Price, who changes tires for Ryan Blaney’s team, was injured when he was struck by Brennan Poole’s car during a melee near the entrance of pit road early in the race.

Gordon, speaking Monday on “The Morning Drive” on SiriusXM NASCAR Radio, said indications are that Price’s injury was a “fracture someplace in the knee area.”

Price was treated and released from an Indianapolis hospital on Sunday night and traveled home with the team. Gordon said on SiriusXM NASCAR Radio that Price was scheduled to see a doctor Monday.

“Just hope to get him back and get him back going again and healthy,” Gordon said.

Gordon described what he saw as cars made contact.

“A really frightening moment for me,” he said on SiriusXM NASCAR Radio. “I was really terrorized when I saw (Price) drag himself back across the pit box arms only for a while there. As the situation kind of progressed and the medical staff was working with him, I could see in his face he was better off than I thought he was to start with.

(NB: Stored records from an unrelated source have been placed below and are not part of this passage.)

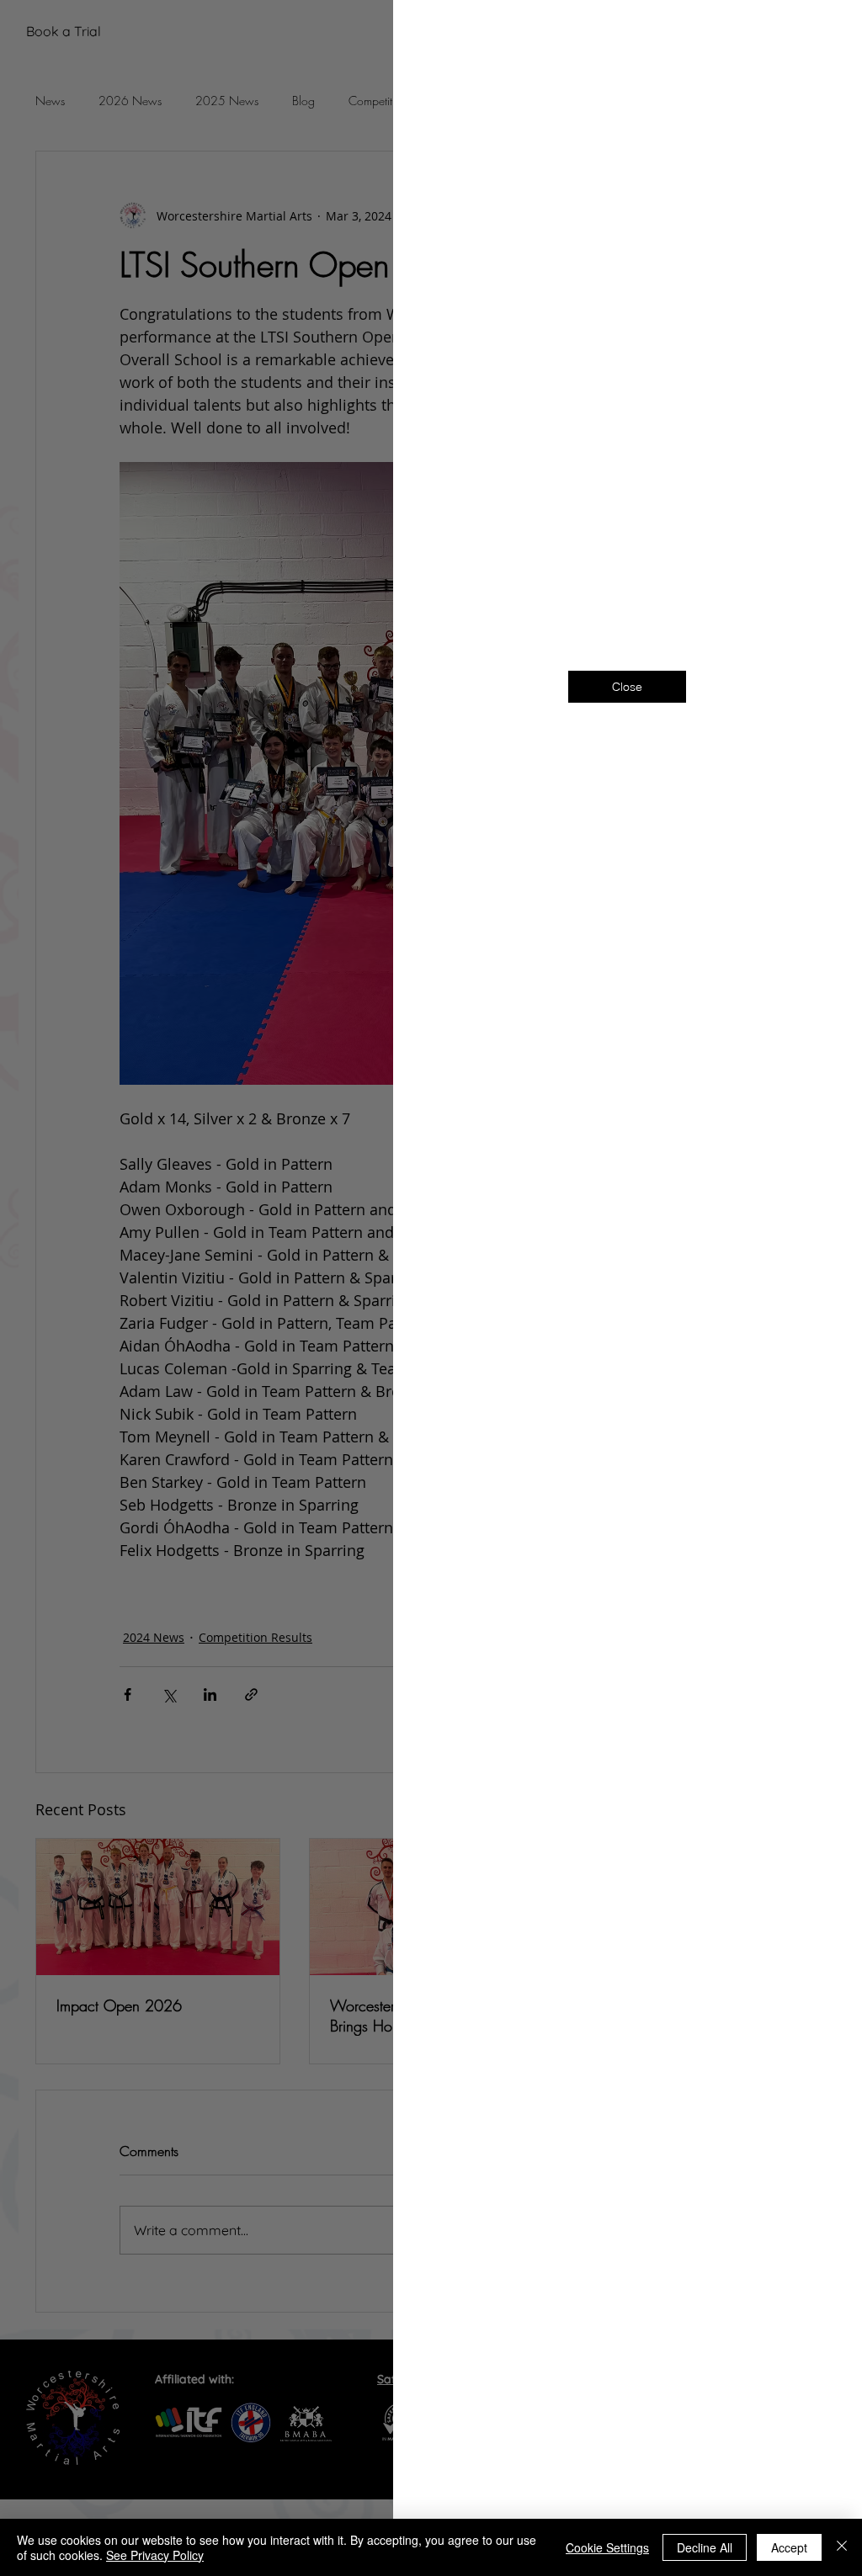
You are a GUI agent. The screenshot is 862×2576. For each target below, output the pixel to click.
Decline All (704, 2547)
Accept (789, 2547)
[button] (822, 35)
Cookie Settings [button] (607, 2547)
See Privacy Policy (155, 2555)
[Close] (842, 2547)
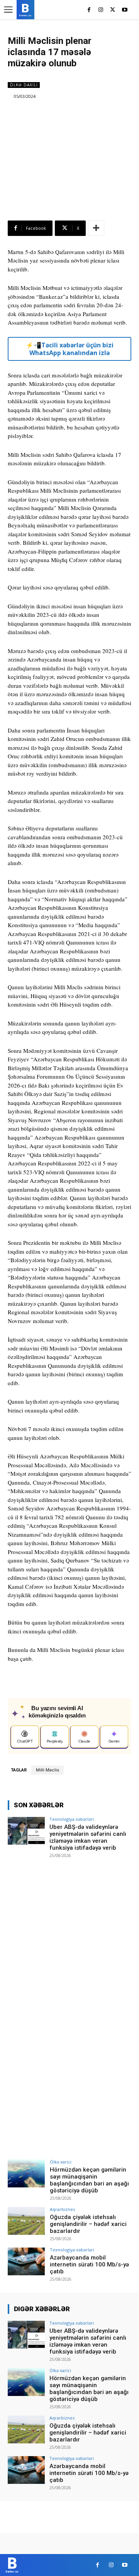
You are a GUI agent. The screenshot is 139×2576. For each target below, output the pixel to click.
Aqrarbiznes (62, 2209)
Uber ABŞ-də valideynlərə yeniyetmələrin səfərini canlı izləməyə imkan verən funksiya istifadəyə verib (87, 1837)
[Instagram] (101, 10)
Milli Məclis (47, 1770)
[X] (113, 10)
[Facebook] (89, 10)
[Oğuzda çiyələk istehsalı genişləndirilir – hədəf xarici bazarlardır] (26, 2221)
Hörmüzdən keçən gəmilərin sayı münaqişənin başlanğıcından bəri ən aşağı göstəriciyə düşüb (89, 2180)
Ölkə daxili (24, 85)
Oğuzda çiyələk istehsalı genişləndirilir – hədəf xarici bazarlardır (88, 2224)
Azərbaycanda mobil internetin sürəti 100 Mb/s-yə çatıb (89, 2264)
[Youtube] (125, 10)
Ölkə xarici (60, 2162)
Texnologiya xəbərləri (71, 1819)
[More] (96, 228)
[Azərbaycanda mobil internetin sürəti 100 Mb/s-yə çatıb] (26, 2261)
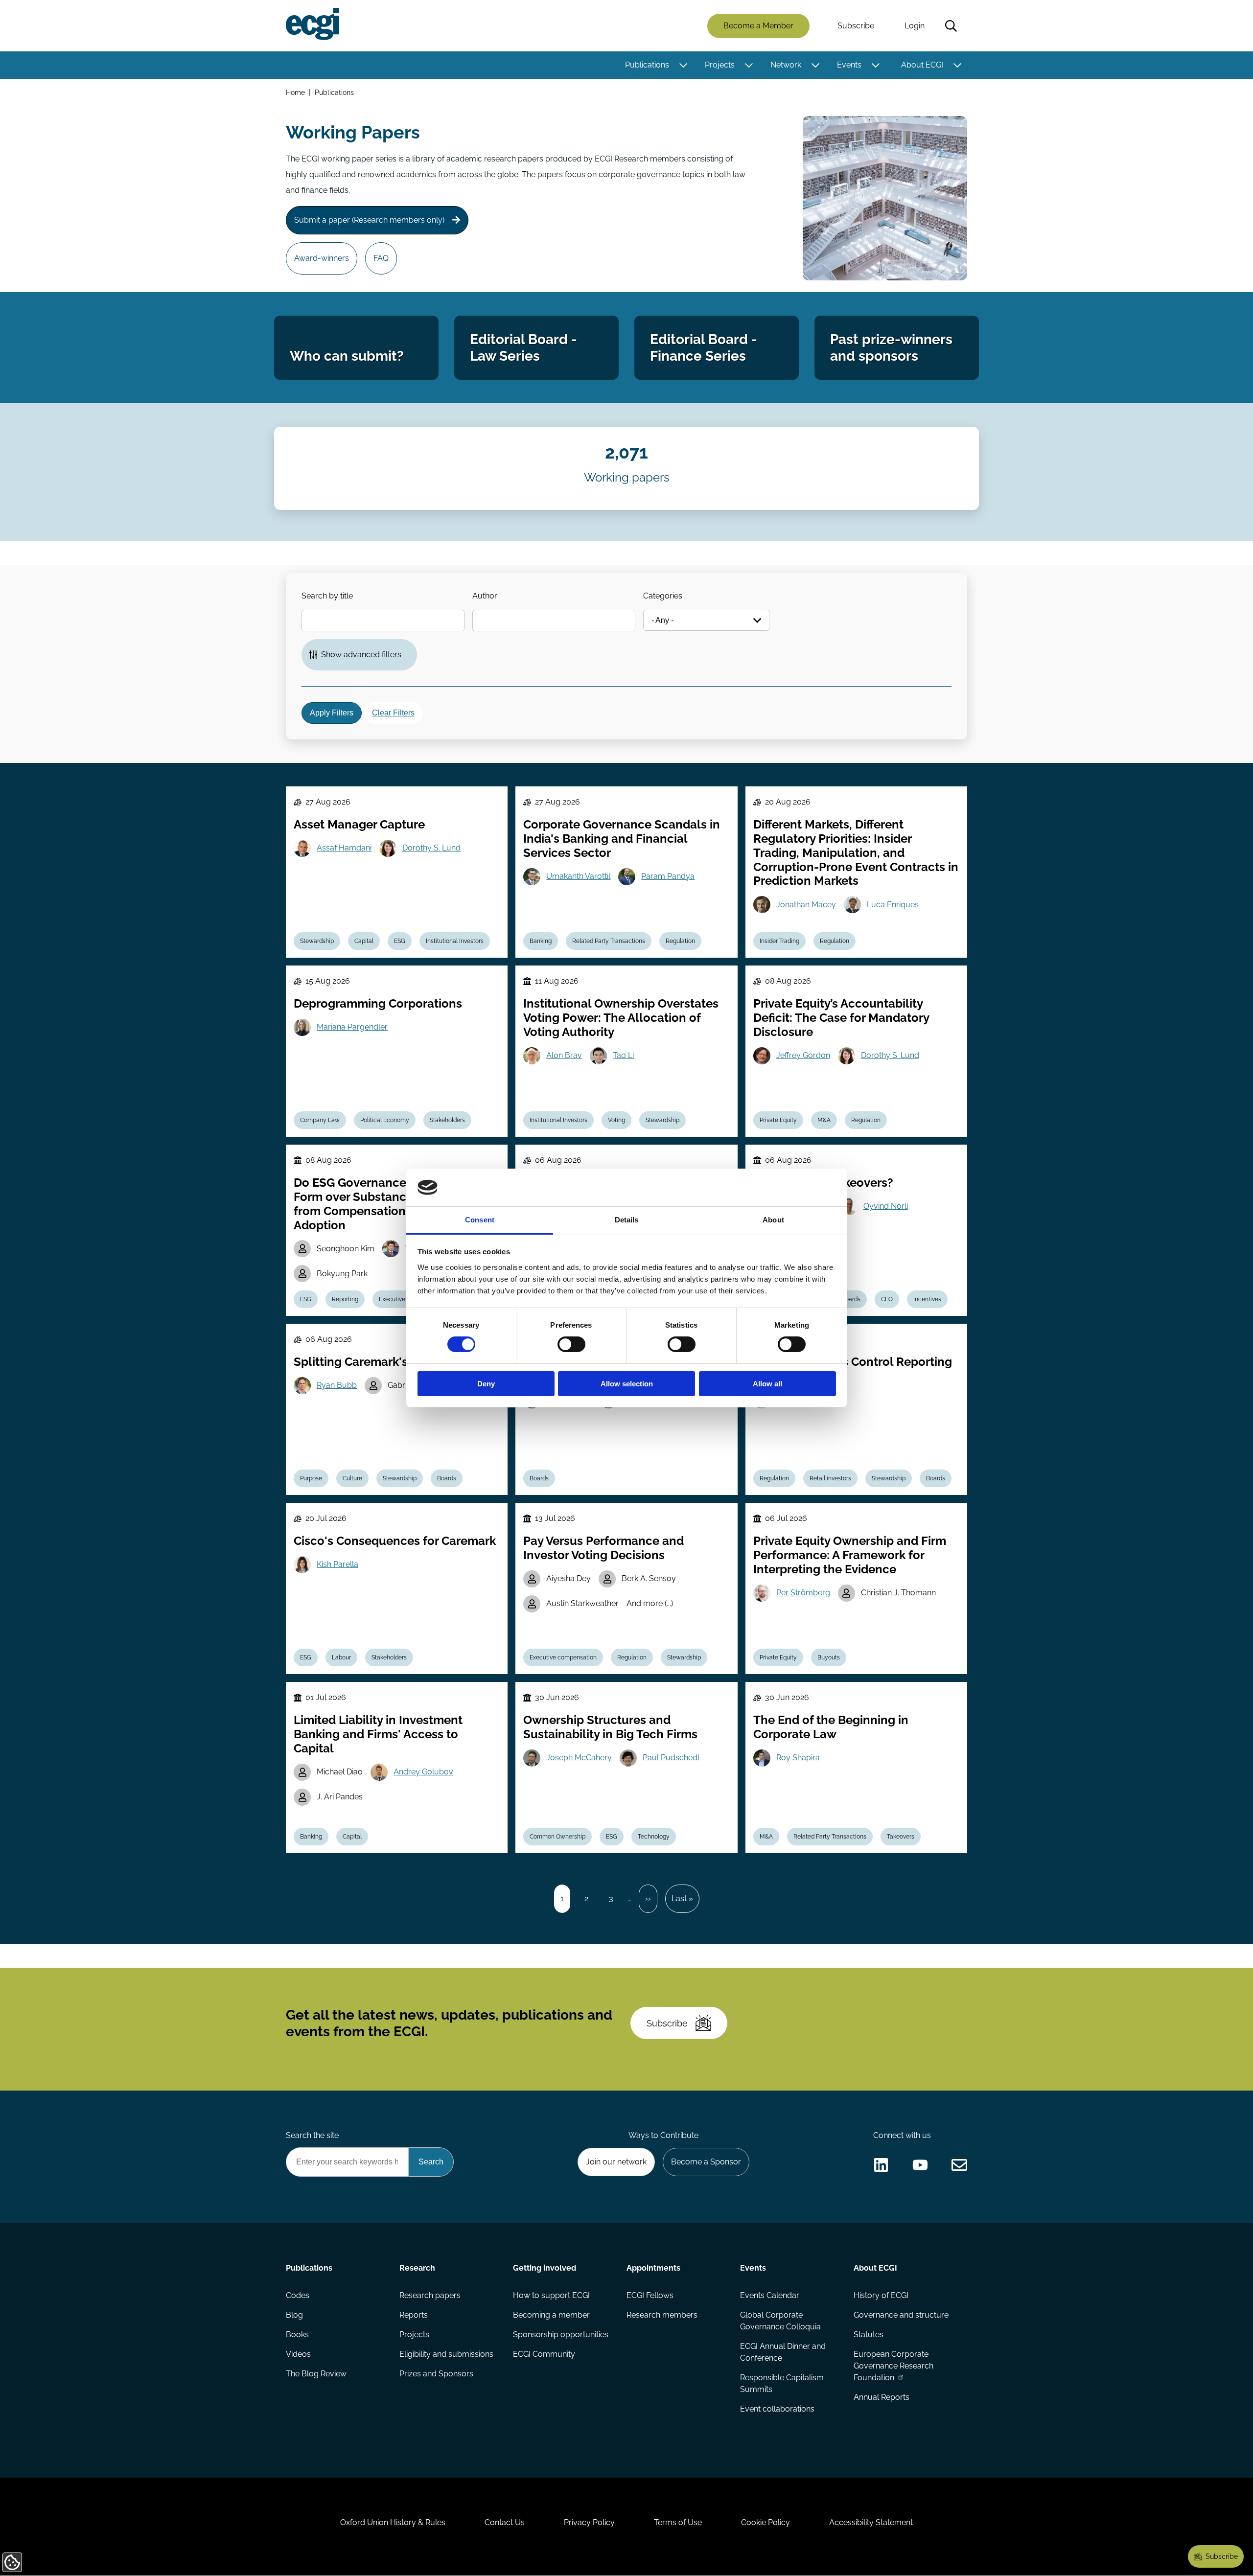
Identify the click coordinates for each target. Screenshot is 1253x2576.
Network (785, 64)
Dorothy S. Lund (431, 847)
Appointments (653, 2268)
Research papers (430, 2295)
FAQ (381, 258)
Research (417, 2268)
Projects (720, 64)
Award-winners (321, 258)
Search (951, 26)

“Fortunate that the guys got up and got at least in the air. The jackman (Graham Stoddard) got on top of the car. Just one of those terrible situations. I felt like those accidents happened mid-pit road. That’s why I picked way back there to be behind it.”

Said Justin Allgaier, who was involved in the accident on pit road that led to six cars eventually being eliminated:  “The No. 15 (Poole) actually got in the back of me. I didn’t know if I got the gentleman on (Blaney’s pit crew) or not. Once the wreck started happening in front of us and we all got bottled-up there, one car after another were getting run into.”

Indianapolis’ pit road is the most narrow of all the tracks the Cup Series races. The two travel lanes are 24 feet wide. The pit stall for each team is 15 feet wide.